## Problem description
Please return every line from the entries that has the string "уничтожил" in it.

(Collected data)

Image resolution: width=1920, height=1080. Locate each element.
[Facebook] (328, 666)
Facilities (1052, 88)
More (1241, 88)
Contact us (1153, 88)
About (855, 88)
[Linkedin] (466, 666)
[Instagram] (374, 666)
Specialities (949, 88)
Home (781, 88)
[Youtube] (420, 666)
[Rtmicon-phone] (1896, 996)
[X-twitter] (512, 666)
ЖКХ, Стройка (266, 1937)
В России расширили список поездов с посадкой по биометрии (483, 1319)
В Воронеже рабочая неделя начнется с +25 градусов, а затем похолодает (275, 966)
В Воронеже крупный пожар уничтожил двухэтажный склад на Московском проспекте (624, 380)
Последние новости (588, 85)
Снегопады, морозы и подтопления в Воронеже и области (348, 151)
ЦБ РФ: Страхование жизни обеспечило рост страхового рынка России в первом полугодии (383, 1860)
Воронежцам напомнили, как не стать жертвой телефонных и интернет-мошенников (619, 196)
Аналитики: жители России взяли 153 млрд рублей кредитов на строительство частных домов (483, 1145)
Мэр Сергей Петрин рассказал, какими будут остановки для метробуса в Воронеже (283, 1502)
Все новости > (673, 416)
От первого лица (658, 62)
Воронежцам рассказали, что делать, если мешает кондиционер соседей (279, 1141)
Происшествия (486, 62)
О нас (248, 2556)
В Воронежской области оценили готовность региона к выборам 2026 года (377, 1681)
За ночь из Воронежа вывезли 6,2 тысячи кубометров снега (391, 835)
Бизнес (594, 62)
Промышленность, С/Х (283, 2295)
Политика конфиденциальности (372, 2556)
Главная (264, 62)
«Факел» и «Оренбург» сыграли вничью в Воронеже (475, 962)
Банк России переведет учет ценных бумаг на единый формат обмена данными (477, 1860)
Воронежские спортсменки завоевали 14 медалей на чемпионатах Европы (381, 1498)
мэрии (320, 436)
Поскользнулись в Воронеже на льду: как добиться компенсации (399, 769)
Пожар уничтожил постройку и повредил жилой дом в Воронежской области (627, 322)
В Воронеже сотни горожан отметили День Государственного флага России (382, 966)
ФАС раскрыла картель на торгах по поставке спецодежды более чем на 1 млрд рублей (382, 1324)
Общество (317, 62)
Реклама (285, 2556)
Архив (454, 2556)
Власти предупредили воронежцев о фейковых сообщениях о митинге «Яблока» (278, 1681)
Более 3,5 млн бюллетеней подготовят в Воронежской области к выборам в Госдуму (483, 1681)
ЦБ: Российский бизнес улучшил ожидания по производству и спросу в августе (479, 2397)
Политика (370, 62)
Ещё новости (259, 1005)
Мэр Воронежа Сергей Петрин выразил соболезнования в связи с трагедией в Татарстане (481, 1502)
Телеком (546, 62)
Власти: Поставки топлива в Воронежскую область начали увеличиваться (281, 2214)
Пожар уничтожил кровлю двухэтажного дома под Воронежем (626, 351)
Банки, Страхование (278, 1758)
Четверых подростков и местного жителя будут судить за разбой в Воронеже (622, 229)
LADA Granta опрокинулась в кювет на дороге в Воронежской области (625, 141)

## Response
В Воронеже крупный пожар уничтожил двухэтажный склад на Московском проспекте (624, 380)
Пожар уничтожил постройку и повредил жилой дом в Воронежской области (627, 322)
Пожар уничтожил кровлю двухэтажного дома под Воронежем (626, 351)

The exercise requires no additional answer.